CUDA Context and host multi-threading

Hi,
I thought it must be possible to reuse a floating CUDA context in a host-multithreading application several times ?
I had a look at the example “threadMigration” of CUDA2.0beta2. This made me think that something like the following should be possible (very simplistic):

  1. host thread: create a context ‘ctx’ cuCtxCreate, cuCtxPopCurrent(NULL);
  2. start thread 1; cuCtxPushCurrent( ctx); do something; cuCtxPopCurrent(NULL);
  3. host thread: wait for thread 1 to finish
  4. start thread 2; cuCtxPushCurrent( ctx); do something; cuCtxPopCurrent(NULL);
  5. host thread: wait for thread 2 to finish

But when I try this, I get a CUDA_ERROR_INVALID_VALUE return value on the second call to cuCtxPushCurrent( ctx).
I did not call cuCtxDestroy or cuCtxDetach. (I don’t know whther this might be important, but in “so something” I use the cuFFT + my own code) … Any ideas ???

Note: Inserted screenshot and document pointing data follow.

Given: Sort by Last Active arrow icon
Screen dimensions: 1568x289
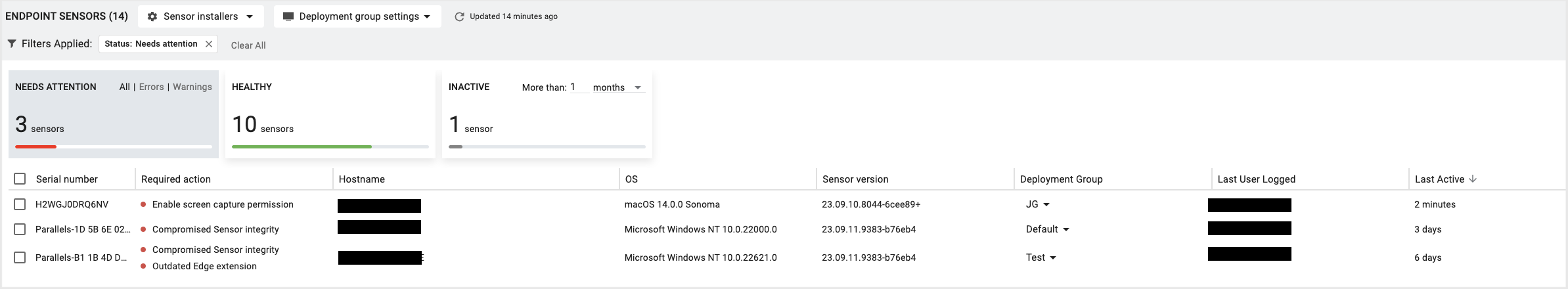Looking at the screenshot, I should (x=1473, y=179).
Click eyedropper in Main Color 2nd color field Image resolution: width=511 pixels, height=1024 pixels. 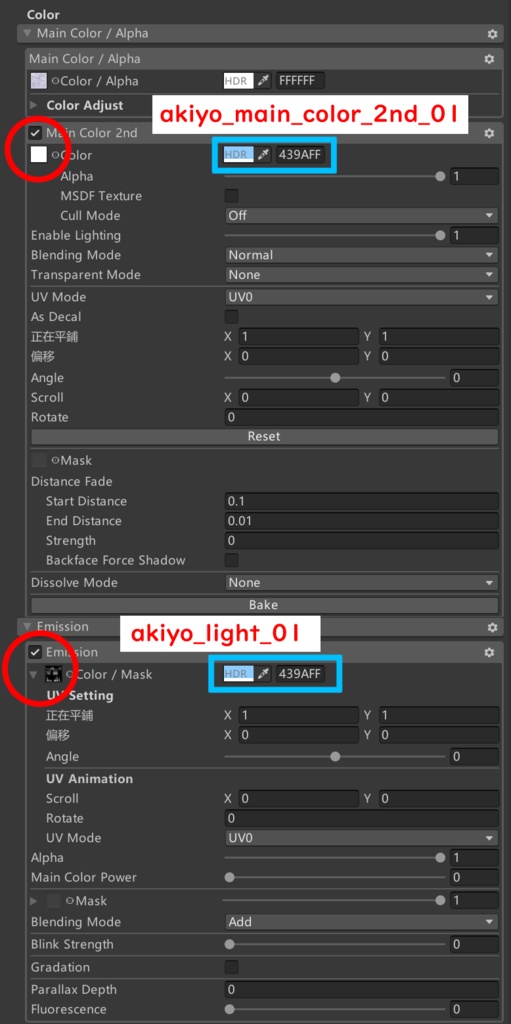click(263, 155)
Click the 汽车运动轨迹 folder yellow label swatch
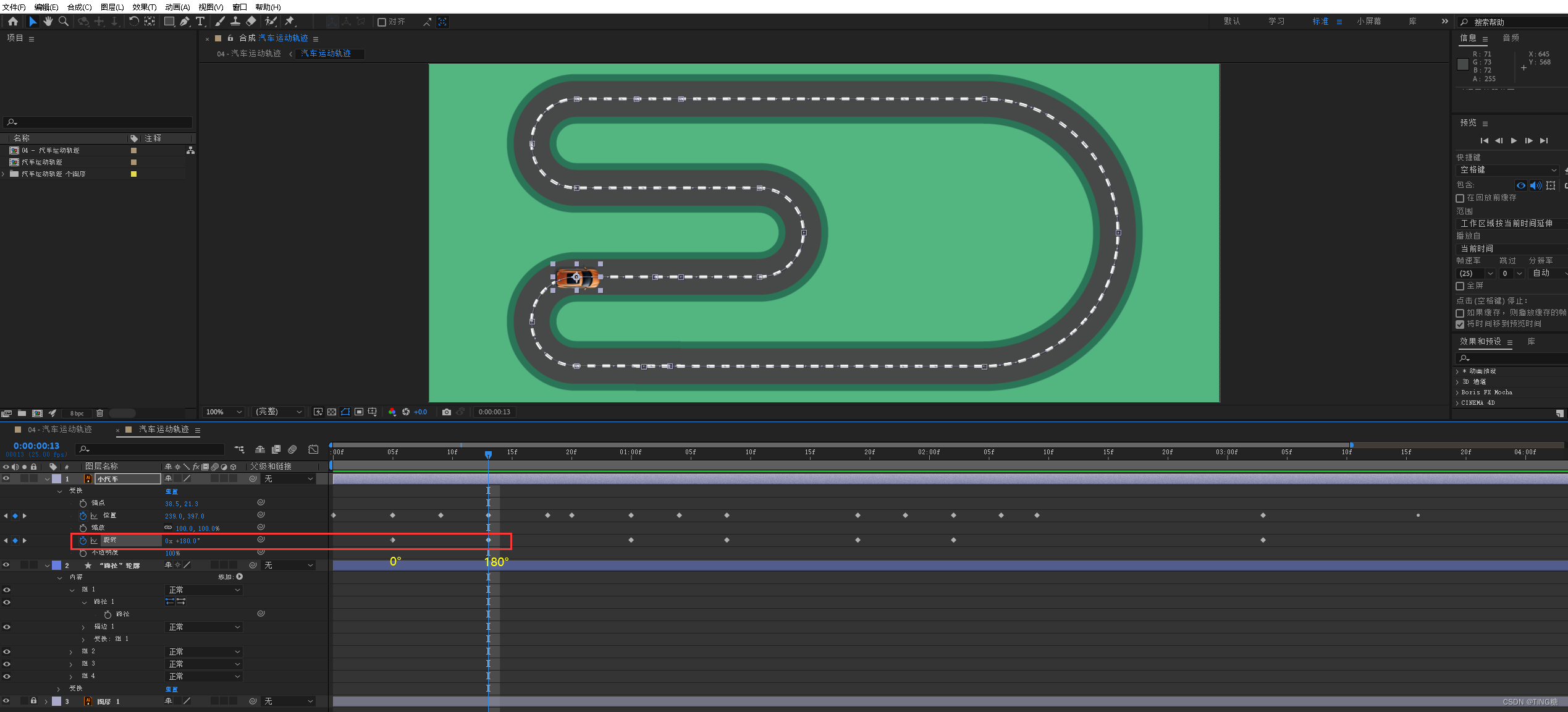The width and height of the screenshot is (1568, 712). pyautogui.click(x=133, y=174)
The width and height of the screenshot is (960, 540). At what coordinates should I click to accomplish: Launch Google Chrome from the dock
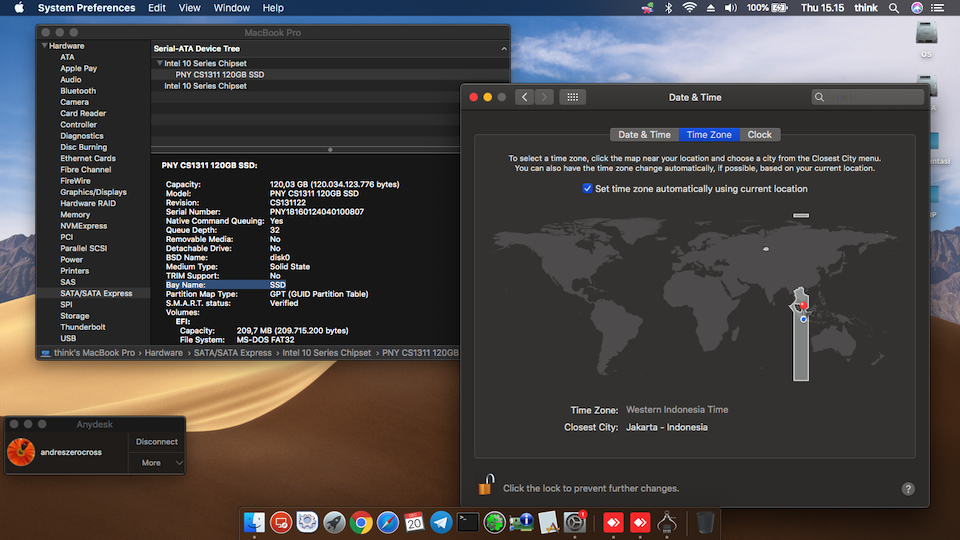click(x=361, y=521)
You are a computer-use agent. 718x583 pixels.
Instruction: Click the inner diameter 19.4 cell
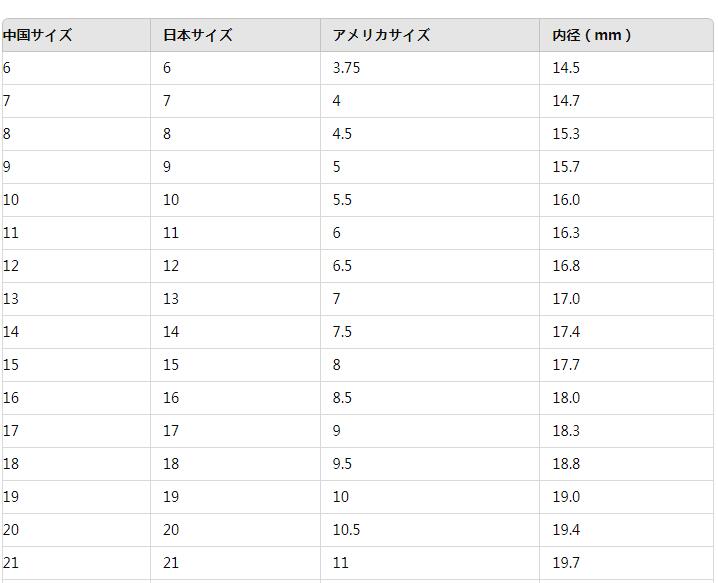tap(566, 530)
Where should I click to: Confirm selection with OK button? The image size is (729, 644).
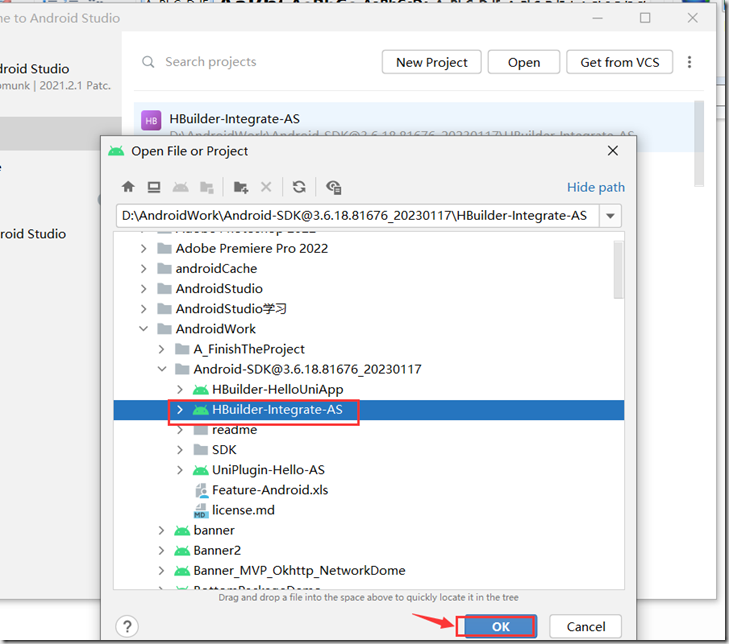pyautogui.click(x=499, y=626)

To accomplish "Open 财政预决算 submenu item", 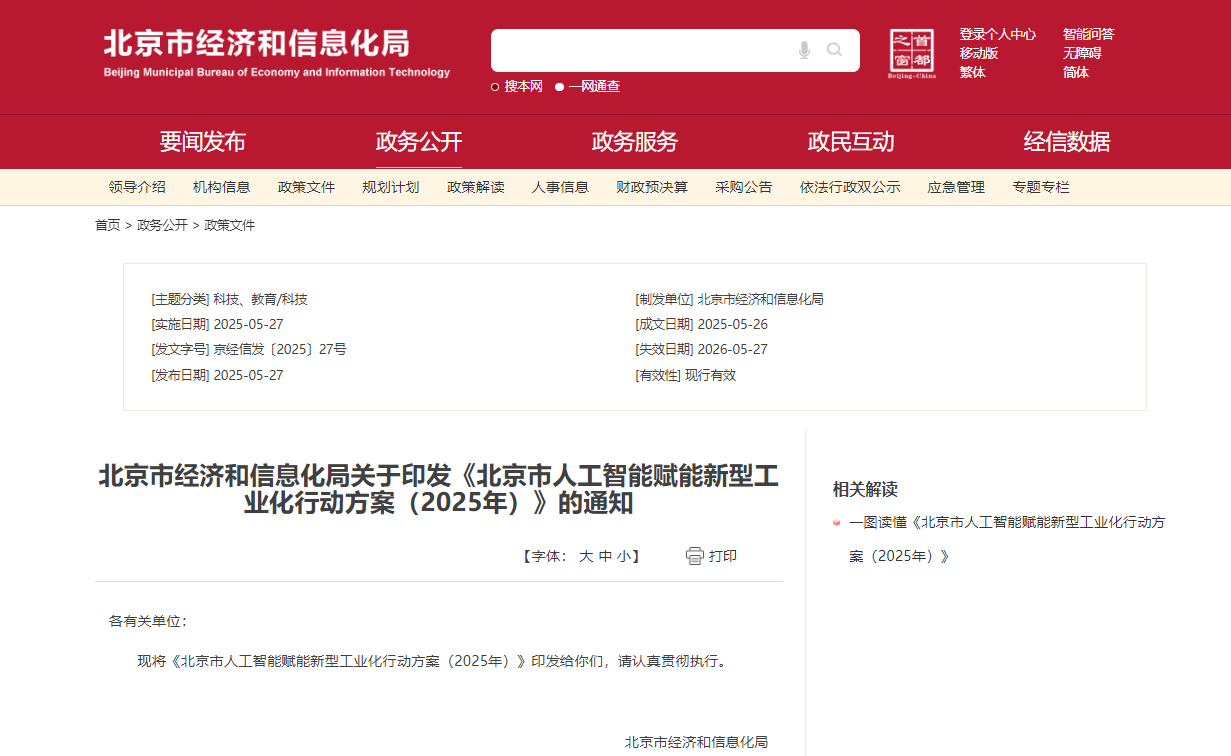I will (652, 187).
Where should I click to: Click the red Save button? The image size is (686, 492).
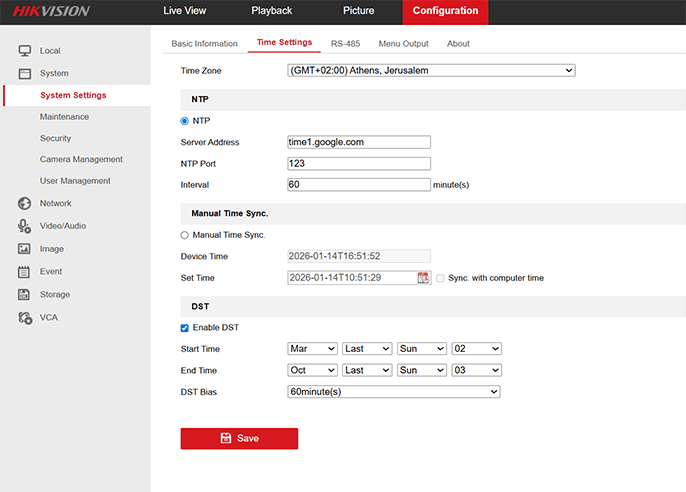tap(239, 438)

Reading the documentation I think that you must pass the context pointer returned by cuCtxPopCurrent to cuCtxPushCurrent, or did you verify that it is the same as returned by cuCtxCreate?

Hm,

it’s always the same context. Nevertheless, I checked what happens in the threadMigration example by replacing

cuCtxPopCurrent( NULL );

by

CUcontext pctx = 0;

cuCtxPopCurrent( &pctx );

printf( " cuCtxPopCurrent, context is %p\n", pctx);

at the end of the ThreadProc…

Output is (nil) ?

The same situation… I checked the function ptr. They are correct. Do you have any idea? The algorithm was taken from documentation

I have the same problem, please help